A dare una possibile spiegazione neurologica sul perché tiriamo fuori la lingua quando siamo concentrati nelle attività manuali sono state le due scienziate Gillian S. Forrester e Alina Rodriguez, rispettivamente del Dipartimento di Psicologia, Facoltà di Scienze e Tecnologie dell'Università di Westminster e del Dipartimento di Epidemiologia e Biostatistica dell'Imperial College di Londra. Nell'articolo “Slip of the tongue: Implications for evolution and language development” pubblicato sulla rivista scientifica specializzata Cognition le due ricercatrici hanno sottoposto bambini di quattro anni (con sviluppo tipico) a una serie di compiti cognitivi per osservare la frequenza della protrusione della lingua. I piccoli sono stati impegnati in attività che richiedevano manualità di precisione, movimenti motori grossolani e nessuna azione motoria. La frequenza della protrusione della lingua era positivamente associata al compito motorio, inoltre più richiedeva precisione e maggiori erano le probabilità che la lingua venisse tenuta sul lato destro. Per quale motivo?

La spiegazione più affascinante è legata al fatto che l'articolazione della mano e della lingua sono governate da processi cerebrali condivisi. “Ciò avrebbe fornito un ponte naturale per lo sviluppo di un primo sistema di comunicazione, passando dai gesti delle mani alla parola nell'uomo primitivo”, ha specificato la professoressa Forrester in un comunicato stampa dell'Università di Westminster. Non a caso lo studio “Language as a Tool: Motor Proficiency Using a Tool Predicts Individual Linguistic Abilities” pubblicato su Frontiers in Psychology ha dimostrato che esistono processi cognitivi condivisi tra l'uso degli strumenti (manualità complessa) e il linguaggio: l'area del cervello che si attiva mentre dipingiamo, scriviamo o ripariamo qualcosa con le mani è infatti prossima a quella del linguaggio, ed entrambe sono localizzate nell'emisfero sinistro.

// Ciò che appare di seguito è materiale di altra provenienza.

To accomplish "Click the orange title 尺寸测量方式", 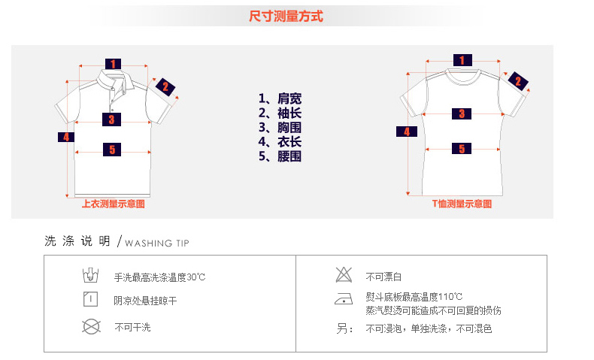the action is click(x=286, y=16).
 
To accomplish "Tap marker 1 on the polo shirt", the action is click(x=113, y=64).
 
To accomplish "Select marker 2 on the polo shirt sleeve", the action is click(x=165, y=86).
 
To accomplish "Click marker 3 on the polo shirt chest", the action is click(x=111, y=119).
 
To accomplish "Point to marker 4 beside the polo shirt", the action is click(x=66, y=137).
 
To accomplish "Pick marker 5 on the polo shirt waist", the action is click(x=111, y=150).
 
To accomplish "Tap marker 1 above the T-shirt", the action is click(x=462, y=60).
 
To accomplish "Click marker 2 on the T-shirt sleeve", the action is click(x=517, y=81).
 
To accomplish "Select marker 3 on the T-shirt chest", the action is click(x=462, y=113).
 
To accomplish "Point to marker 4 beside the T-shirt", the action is click(x=407, y=131).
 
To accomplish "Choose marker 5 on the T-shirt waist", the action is click(x=462, y=149).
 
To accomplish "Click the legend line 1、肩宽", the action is click(x=280, y=99).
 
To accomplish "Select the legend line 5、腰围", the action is click(x=280, y=156).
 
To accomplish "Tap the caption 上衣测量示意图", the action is click(x=113, y=203).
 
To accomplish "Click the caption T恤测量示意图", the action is click(x=462, y=203).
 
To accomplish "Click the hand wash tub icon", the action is click(x=89, y=275).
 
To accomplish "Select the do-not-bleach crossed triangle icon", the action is click(x=344, y=275).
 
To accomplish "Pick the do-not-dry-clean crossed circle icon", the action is click(x=91, y=326).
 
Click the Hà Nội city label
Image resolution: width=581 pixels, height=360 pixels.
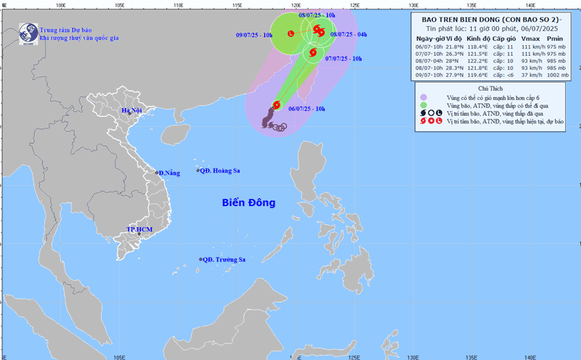click(131, 111)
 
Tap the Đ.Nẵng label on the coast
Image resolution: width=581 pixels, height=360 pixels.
click(168, 173)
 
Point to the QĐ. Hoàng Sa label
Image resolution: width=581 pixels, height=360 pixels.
click(221, 171)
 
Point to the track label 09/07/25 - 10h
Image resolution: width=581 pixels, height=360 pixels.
click(255, 35)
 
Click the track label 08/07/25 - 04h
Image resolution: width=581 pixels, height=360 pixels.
click(349, 34)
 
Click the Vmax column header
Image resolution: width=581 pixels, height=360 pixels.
click(529, 37)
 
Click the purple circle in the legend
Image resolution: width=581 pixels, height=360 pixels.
click(423, 96)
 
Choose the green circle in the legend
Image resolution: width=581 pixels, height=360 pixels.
click(423, 105)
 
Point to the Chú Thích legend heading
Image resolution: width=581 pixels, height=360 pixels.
click(492, 87)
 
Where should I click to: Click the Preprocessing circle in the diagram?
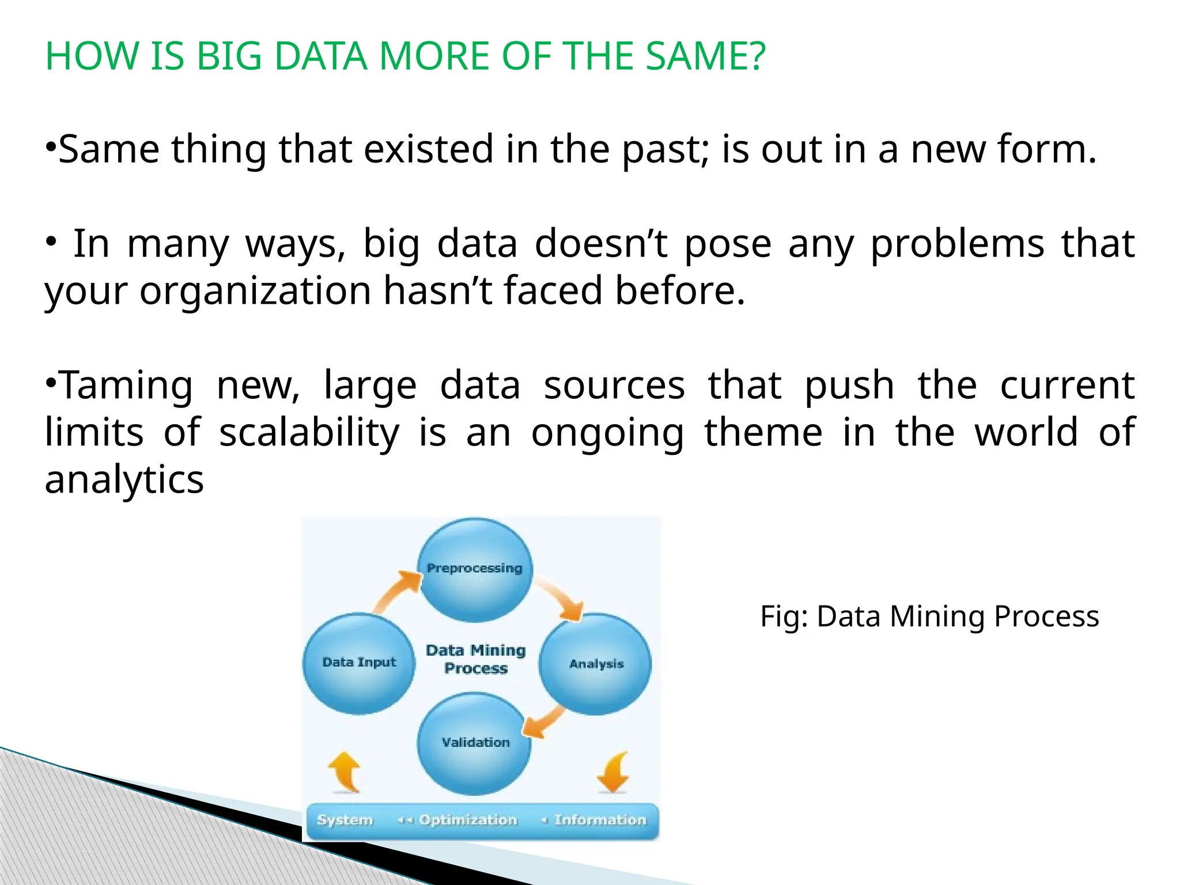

La comunicazione tra le scimmie avviene principalmente attraverso la gestualità manuale, dunque ed è molto probabile che anche i nostri antenati del genere Homo utilizzassero gesti simili. Con l'invenzione dei primi strumenti complessi e le mani impegnate, tuttavia, il metodo dominante per comunicare è passato alla bocca, una transizione agevolata proprio dalla vicinanza tra le aree del cervello deputate al controllo delle mani e della lingua. “Questo è probabilmente il motivo per cui vedi fare così tanti gesti quando parliamo, perché la vista è il nostro strumento sensoriale principale”, ha dichiarato a LiveScience la professoressa Forrester. Sebbene tuttavia la connessione neurologica e funzionale tra mani e lingua è ben documentata, l'esatta ragione per cui viene tirata fuori quando ci concentriamo su qualcosa è tutta da dimostrare. Potrebbe essere una sorta di "residuo" del nostro metodo di comunicazione ancestrale, oppure un riflesso legato alla vicinanza tra le aree del cervello che controllano lingua e articolazioni delle mani.